WHICH BRINGS ME TO YOU
Theaters


Which Brings Me to You isn't the first Before Sunrise clone I've ever seen, but it is undeniably the most recent. That's not so much a knock on the film as it is an all-too-obvious observation. What does stand in opposition to the romantic drama is that it's not especially romantic, and the drama is forced and obvious. It also does not help that stars Lucy Hale and Nat Wolff, both perfectly charming actors under normal circumstances, have absolutely zero chemistry. This is unsurprisingly a gigantic problem.

Pity, because some nice ideas are lurking inside the nooks and crannies of this endeavor, and director Peter Hutchings (The Hating Game) seems determined to examine them with introspective subtlety. Working from the novel by authors Julianna Baggott and Steve Almond, the screenplay by Keith Bunin (Nimona, Onward) refuses to bludgeon the viewer with didactic nonsense. This allows Hutchings to treat the audience with respect, assuming they'll be able to put together the majority of the metaphorical pieces of the complex, sometimes tragic backstories.

The main problem is that I never felt that protagonists Jane (Hale) and Will (Wolff) were actually falling for one another. After meeting at the bar during the wedding of a mutual friend (followed almost immediately by a disastrous almost-canoodling in an empty coatroom), the two spend the remainder of the day getting to know one another. During this friendly courtship, they candidly discuss their prior romances, almost all of which ended badly.

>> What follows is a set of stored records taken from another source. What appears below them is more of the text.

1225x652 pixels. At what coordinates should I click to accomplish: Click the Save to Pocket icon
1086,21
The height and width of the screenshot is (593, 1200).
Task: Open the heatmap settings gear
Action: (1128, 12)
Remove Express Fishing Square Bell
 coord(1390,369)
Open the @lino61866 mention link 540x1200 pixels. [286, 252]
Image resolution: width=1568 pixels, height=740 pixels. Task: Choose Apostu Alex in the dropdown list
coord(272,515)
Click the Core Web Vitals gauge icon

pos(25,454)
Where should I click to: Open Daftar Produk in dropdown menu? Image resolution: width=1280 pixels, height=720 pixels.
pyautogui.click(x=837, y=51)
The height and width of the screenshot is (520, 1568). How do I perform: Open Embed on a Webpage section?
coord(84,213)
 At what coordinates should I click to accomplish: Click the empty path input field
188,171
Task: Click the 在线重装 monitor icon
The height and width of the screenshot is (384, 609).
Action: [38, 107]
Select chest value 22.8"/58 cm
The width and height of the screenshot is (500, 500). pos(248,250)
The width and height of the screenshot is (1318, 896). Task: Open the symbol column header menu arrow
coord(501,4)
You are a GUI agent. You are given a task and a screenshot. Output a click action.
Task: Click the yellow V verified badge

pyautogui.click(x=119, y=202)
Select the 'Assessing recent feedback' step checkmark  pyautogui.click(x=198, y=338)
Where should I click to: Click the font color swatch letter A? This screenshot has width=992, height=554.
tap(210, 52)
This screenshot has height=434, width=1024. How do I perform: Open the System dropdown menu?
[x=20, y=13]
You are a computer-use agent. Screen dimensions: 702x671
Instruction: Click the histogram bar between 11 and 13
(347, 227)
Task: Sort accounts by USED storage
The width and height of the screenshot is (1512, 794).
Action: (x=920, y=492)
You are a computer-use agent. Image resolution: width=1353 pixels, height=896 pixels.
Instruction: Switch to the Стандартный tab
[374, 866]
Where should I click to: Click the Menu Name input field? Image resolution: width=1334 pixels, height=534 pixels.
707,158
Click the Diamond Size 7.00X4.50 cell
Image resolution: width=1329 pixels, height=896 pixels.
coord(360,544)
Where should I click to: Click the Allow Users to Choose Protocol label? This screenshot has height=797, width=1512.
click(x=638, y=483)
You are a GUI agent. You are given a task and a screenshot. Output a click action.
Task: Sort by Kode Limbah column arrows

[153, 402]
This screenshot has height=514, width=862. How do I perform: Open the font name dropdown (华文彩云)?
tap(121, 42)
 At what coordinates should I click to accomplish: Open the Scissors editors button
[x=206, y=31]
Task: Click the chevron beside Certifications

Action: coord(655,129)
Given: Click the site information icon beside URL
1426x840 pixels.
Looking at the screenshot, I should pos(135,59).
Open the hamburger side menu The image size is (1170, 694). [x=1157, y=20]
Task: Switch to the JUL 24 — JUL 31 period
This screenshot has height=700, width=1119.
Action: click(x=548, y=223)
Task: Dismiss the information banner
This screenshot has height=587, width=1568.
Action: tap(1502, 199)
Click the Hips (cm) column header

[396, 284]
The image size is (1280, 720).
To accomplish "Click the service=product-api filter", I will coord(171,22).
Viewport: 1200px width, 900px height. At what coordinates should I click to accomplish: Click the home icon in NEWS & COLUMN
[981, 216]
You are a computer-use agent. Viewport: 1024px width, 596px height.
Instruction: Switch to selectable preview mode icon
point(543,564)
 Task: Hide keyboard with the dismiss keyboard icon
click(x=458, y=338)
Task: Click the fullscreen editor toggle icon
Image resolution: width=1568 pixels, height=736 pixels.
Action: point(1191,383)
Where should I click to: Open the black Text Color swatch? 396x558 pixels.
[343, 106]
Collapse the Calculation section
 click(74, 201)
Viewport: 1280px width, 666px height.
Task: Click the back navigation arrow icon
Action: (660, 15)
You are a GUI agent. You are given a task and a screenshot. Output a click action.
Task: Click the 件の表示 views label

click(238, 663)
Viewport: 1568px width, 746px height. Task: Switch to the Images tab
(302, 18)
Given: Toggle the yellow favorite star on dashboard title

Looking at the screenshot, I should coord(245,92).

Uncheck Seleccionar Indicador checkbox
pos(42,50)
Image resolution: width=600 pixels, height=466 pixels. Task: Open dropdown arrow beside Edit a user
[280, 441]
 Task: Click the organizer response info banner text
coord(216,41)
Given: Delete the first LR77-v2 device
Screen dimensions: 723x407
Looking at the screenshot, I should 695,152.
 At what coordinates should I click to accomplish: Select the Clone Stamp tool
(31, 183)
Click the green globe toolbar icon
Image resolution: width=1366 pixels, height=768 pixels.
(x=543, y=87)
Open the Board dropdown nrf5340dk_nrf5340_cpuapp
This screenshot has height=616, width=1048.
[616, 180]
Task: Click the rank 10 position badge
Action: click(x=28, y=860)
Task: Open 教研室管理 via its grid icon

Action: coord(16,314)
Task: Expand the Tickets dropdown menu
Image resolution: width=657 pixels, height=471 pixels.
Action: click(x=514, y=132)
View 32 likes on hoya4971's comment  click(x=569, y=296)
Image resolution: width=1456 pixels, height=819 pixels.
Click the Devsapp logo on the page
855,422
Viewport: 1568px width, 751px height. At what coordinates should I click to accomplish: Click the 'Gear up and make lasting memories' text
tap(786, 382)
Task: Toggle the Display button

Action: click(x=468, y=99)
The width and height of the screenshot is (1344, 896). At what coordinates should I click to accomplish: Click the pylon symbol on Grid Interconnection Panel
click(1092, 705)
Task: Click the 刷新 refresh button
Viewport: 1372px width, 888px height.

By the end of all this talk, the primary question will be whether or not Jane and Will realize that, for all of their amorous travails, they're perfect for one another. The thing is, I never felt that they were. But I never felt they were bad for one another, either. They just sort of existed in the same space. Telling stories. Talking about their pasts. Trying to make sense of how they've never been able to make a lasting connection. But finding what was missing while slipping into one another's arms? I never bought that at all, not for a second.

What's particularly unfortunate is when these individual tales of dissipated, undermined, or in some instances flat-out lost love do have resonating power. Will, in particular, has stories that ripped me apart, and that's a compliment. He has a relationship with bohemian flibbertigibbet Eve (Genevieve Angelson) that begins like a puerile juvenile fantasy but thankfully accelerates into something bitingly thoughtful.

Will's final liaison is with self-assured musician Audrey (a superb Britne Oldford). She sees through his indecisive crap and finds the man still searching for himself hidden within, and a life-changing event brings them closer than either thought possible. But it also cuts the romantic ribbon tying them together, and while they'll always be in one another's lives, each understands it shouldn't be as husband and wife.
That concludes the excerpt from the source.